### STATED GOAL
Return every line of the data below without changing a single character.

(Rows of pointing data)
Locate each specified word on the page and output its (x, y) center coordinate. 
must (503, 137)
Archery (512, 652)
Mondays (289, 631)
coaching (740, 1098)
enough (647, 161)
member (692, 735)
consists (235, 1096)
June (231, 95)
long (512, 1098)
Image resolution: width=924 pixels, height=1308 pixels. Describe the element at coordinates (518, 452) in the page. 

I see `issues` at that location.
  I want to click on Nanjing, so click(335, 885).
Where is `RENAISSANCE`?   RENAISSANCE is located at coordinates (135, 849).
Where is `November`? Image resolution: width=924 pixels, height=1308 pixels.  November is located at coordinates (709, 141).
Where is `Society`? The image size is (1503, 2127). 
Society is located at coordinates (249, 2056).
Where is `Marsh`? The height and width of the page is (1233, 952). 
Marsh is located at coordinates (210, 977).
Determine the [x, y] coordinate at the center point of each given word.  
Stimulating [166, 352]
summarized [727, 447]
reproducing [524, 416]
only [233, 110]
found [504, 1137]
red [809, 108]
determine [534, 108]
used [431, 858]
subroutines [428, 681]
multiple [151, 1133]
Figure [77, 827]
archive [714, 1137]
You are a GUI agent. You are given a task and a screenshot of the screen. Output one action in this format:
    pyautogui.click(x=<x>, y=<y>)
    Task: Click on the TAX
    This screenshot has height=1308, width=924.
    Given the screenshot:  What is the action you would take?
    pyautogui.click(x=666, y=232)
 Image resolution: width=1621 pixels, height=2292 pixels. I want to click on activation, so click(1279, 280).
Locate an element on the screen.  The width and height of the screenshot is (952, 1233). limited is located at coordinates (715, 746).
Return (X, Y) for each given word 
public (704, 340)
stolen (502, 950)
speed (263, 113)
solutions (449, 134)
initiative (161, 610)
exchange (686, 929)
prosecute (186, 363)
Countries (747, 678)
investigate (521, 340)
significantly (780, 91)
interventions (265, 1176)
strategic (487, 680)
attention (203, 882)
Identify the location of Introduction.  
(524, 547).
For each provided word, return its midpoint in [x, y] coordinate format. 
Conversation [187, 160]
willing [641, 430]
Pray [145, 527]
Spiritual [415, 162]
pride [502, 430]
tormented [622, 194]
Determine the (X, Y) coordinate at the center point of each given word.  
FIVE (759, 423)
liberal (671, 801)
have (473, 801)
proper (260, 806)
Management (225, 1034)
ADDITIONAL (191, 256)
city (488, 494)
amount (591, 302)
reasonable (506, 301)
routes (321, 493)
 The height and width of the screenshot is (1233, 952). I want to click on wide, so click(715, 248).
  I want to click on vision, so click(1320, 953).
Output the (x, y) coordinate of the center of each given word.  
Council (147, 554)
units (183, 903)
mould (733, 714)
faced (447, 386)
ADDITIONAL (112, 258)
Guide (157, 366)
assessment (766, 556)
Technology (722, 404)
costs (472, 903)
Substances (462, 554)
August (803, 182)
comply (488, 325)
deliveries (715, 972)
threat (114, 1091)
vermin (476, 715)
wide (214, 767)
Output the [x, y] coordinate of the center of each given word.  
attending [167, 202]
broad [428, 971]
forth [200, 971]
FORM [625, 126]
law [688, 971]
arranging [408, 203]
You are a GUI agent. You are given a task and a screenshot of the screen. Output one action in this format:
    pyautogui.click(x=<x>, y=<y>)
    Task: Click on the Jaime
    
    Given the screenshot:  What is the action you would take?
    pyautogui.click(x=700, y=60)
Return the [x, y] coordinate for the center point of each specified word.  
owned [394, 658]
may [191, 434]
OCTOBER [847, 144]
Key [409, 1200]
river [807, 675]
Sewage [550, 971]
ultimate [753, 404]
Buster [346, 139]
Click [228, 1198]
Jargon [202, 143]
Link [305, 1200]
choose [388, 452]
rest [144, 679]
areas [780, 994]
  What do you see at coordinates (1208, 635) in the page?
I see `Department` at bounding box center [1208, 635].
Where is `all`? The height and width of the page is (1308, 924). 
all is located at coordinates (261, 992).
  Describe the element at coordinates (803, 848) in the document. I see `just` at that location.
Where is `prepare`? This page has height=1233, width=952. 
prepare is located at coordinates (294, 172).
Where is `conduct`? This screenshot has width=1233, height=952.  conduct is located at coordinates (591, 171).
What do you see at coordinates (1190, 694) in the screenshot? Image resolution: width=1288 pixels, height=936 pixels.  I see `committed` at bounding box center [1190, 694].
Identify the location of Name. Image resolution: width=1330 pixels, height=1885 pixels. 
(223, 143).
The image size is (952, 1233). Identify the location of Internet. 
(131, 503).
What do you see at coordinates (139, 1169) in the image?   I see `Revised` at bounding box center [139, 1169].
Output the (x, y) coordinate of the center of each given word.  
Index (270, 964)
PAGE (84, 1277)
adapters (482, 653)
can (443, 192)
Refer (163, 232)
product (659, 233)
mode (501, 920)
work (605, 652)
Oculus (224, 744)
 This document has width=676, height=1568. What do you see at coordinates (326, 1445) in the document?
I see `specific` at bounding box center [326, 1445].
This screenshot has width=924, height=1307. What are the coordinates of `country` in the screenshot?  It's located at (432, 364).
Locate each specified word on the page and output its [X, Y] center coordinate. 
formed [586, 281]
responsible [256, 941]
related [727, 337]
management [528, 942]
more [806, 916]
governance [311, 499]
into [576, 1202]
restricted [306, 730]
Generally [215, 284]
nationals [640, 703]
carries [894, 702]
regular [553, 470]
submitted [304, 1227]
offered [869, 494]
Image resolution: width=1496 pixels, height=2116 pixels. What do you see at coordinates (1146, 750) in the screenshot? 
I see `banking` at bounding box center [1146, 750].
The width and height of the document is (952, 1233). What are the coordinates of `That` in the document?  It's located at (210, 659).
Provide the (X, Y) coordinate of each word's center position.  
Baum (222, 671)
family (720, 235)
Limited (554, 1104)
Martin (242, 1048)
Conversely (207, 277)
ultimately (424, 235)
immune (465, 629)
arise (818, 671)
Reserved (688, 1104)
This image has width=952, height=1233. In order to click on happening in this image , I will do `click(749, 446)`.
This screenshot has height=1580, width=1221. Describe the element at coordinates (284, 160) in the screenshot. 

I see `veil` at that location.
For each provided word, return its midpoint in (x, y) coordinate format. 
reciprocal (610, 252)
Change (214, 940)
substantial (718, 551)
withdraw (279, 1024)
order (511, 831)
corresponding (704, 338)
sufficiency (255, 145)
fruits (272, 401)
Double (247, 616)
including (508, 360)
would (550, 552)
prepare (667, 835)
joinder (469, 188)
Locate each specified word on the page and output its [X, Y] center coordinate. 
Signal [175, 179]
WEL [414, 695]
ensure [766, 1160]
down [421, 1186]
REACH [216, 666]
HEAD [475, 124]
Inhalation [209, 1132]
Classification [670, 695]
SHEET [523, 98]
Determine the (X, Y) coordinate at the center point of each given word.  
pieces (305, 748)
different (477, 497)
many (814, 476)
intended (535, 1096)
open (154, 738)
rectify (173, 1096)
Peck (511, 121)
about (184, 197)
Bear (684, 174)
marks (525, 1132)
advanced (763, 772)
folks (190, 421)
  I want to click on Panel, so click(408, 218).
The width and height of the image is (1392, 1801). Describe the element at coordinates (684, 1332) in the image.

### TASK ANSWER
Locate each specified word on the page and output its (x, y) center coordinate. 
must (503, 137)
Archery (512, 652)
Mondays (289, 631)
coaching (740, 1098)
enough (647, 161)
member (692, 735)
consists (235, 1096)
June (231, 95)
long (512, 1098)
Image resolution: width=924 pixels, height=1308 pixels. Describe the element at coordinates (518, 452) in the page. 

I see `issues` at that location.
  I want to click on Nanjing, so click(335, 885).
Where is `RENAISSANCE`?   RENAISSANCE is located at coordinates (135, 849).
Where is `November`? Image resolution: width=924 pixels, height=1308 pixels.  November is located at coordinates (709, 141).
Where is `Society`? The image size is (1503, 2127). 
Society is located at coordinates (249, 2056).
Where is `Marsh`? The height and width of the page is (1233, 952). 
Marsh is located at coordinates (210, 977).
Determine the [x, y] coordinate at the center point of each given word.  
Stimulating [166, 352]
summarized [727, 447]
reproducing [524, 416]
only [233, 110]
found [504, 1137]
red [809, 108]
determine [534, 108]
used [431, 858]
subroutines [428, 681]
multiple [151, 1133]
Figure [77, 827]
archive [714, 1137]
You are a GUI agent. You are given a task and a screenshot of the screen. Output one action in this format:
    pyautogui.click(x=<x>, y=<y>)
    Task: Click on the TAX
    This screenshot has height=1308, width=924.
    Given the screenshot:  What is the action you would take?
    pyautogui.click(x=666, y=232)
 Image resolution: width=1621 pixels, height=2292 pixels. I want to click on activation, so click(1279, 280).
Locate an element on the screen.  The width and height of the screenshot is (952, 1233). limited is located at coordinates (715, 746).
Return (X, Y) for each given word 
public (704, 340)
stolen (502, 950)
speed (263, 113)
solutions (449, 134)
initiative (161, 610)
exchange (686, 929)
prosecute (186, 363)
Countries (747, 678)
investigate (521, 340)
significantly (780, 91)
interventions (265, 1176)
strategic (487, 680)
attention (203, 882)
Identify the location of Introduction.  
(524, 547).
For each provided word, return its midpoint in [x, y] coordinate format. 
Conversation [187, 160]
willing [641, 430]
Pray [145, 527]
Spiritual [415, 162]
pride [502, 430]
tormented [622, 194]
Determine the (X, Y) coordinate at the center point of each given word.  
FIVE (759, 423)
liberal (671, 801)
have (473, 801)
proper (260, 806)
Management (225, 1034)
ADDITIONAL (191, 256)
city (488, 494)
amount (591, 302)
reasonable (506, 301)
routes (321, 493)
 The height and width of the screenshot is (1233, 952). I want to click on wide, so click(715, 248).
  I want to click on vision, so click(1320, 953).
Output the (x, y) coordinate of the center of each given word.  
Council (147, 554)
units (183, 903)
mould (733, 714)
faced (447, 386)
ADDITIONAL (112, 258)
Guide (157, 366)
assessment (766, 556)
Technology (722, 404)
costs (472, 903)
Substances (462, 554)
August (803, 182)
comply (488, 325)
deliveries (715, 972)
threat (114, 1091)
vermin (476, 715)
wide (214, 767)
Output the [x, y] coordinate of the center of each given word.  
attending [167, 202]
broad [428, 971]
forth [200, 971]
FORM [625, 126]
law [688, 971]
arranging [408, 203]
You are a GUI agent. You are given a task and a screenshot of the screen. Output one action in this format:
    pyautogui.click(x=<x>, y=<y>)
    Task: Click on the Jaime
    
    Given the screenshot:  What is the action you would take?
    pyautogui.click(x=700, y=60)
Return the [x, y] coordinate for the center point of each specified word.  
owned [394, 658]
may [191, 434]
OCTOBER [847, 144]
Key [409, 1200]
river [807, 675]
Sewage [550, 971]
ultimate [753, 404]
Buster [346, 139]
Click [228, 1198]
Jargon [202, 143]
Link [305, 1200]
choose [388, 452]
rest [144, 679]
areas [780, 994]
  What do you see at coordinates (1208, 635) in the page?
I see `Department` at bounding box center [1208, 635].
Where is `all`? The height and width of the page is (1308, 924). 
all is located at coordinates (261, 992).
  Describe the element at coordinates (803, 848) in the document. I see `just` at that location.
Where is `prepare`? This page has height=1233, width=952. 
prepare is located at coordinates (294, 172).
Where is `conduct`? This screenshot has width=1233, height=952.  conduct is located at coordinates (591, 171).
What do you see at coordinates (1190, 694) in the screenshot? Image resolution: width=1288 pixels, height=936 pixels.  I see `committed` at bounding box center [1190, 694].
Identify the location of Name. Image resolution: width=1330 pixels, height=1885 pixels. 
(223, 143).
The image size is (952, 1233). Identify the location of Internet. 
(131, 503).
What do you see at coordinates (139, 1169) in the image?   I see `Revised` at bounding box center [139, 1169].
Output the (x, y) coordinate of the center of each given word.  
Index (270, 964)
PAGE (84, 1277)
adapters (482, 653)
can (443, 192)
Refer (163, 232)
product (659, 233)
mode (501, 920)
work (605, 652)
Oculus (224, 744)
 This document has width=676, height=1568. What do you see at coordinates (326, 1445) in the document?
I see `specific` at bounding box center [326, 1445].
This screenshot has width=924, height=1307. What are the coordinates of `country` in the screenshot?  It's located at (432, 364).
Locate each specified word on the page and output its [X, Y] center coordinate. 
formed [586, 281]
responsible [256, 941]
related [727, 337]
management [528, 942]
more [806, 916]
governance [311, 499]
into [576, 1202]
restricted [306, 730]
Generally [215, 284]
nationals [640, 703]
carries [894, 702]
regular [553, 470]
submitted [304, 1227]
offered [869, 494]
Image resolution: width=1496 pixels, height=2116 pixels. What do you see at coordinates (1146, 750) in the screenshot? 
I see `banking` at bounding box center [1146, 750].
The width and height of the document is (952, 1233). What are the coordinates of `That` in the document?  It's located at (210, 659).
Provide the (X, Y) coordinate of each word's center position.  
Baum (222, 671)
family (720, 235)
Limited (554, 1104)
Martin (242, 1048)
Conversely (207, 277)
ultimately (424, 235)
immune (465, 629)
arise (818, 671)
Reserved (688, 1104)
This image has width=952, height=1233. In order to click on happening in this image , I will do `click(749, 446)`.
This screenshot has height=1580, width=1221. Describe the element at coordinates (284, 160) in the screenshot. 

I see `veil` at that location.
For each provided word, return its midpoint in (x, y) coordinate format. 
reciprocal (610, 252)
Change (214, 940)
substantial (718, 551)
withdraw (279, 1024)
order (511, 831)
corresponding (704, 338)
sufficiency (255, 145)
fruits (272, 401)
Double (247, 616)
including (508, 360)
would (550, 552)
prepare (667, 835)
joinder (469, 188)
Locate each specified word on the page and output its [X, Y] center coordinate. 
Signal [175, 179]
WEL [414, 695]
ensure [766, 1160]
down [421, 1186]
REACH [216, 666]
HEAD [475, 124]
Inhalation [209, 1132]
Classification [670, 695]
SHEET [523, 98]
Determine the (X, Y) coordinate at the center point of each given word.  
pieces (305, 748)
different (477, 497)
many (814, 476)
intended (535, 1096)
open (154, 738)
rectify (173, 1096)
Peck (511, 121)
about (184, 197)
Bear (684, 174)
marks (525, 1132)
advanced (763, 772)
folks (190, 421)
  I want to click on Panel, so click(408, 218).
The width and height of the image is (1392, 1801). Describe the element at coordinates (684, 1332) in the image.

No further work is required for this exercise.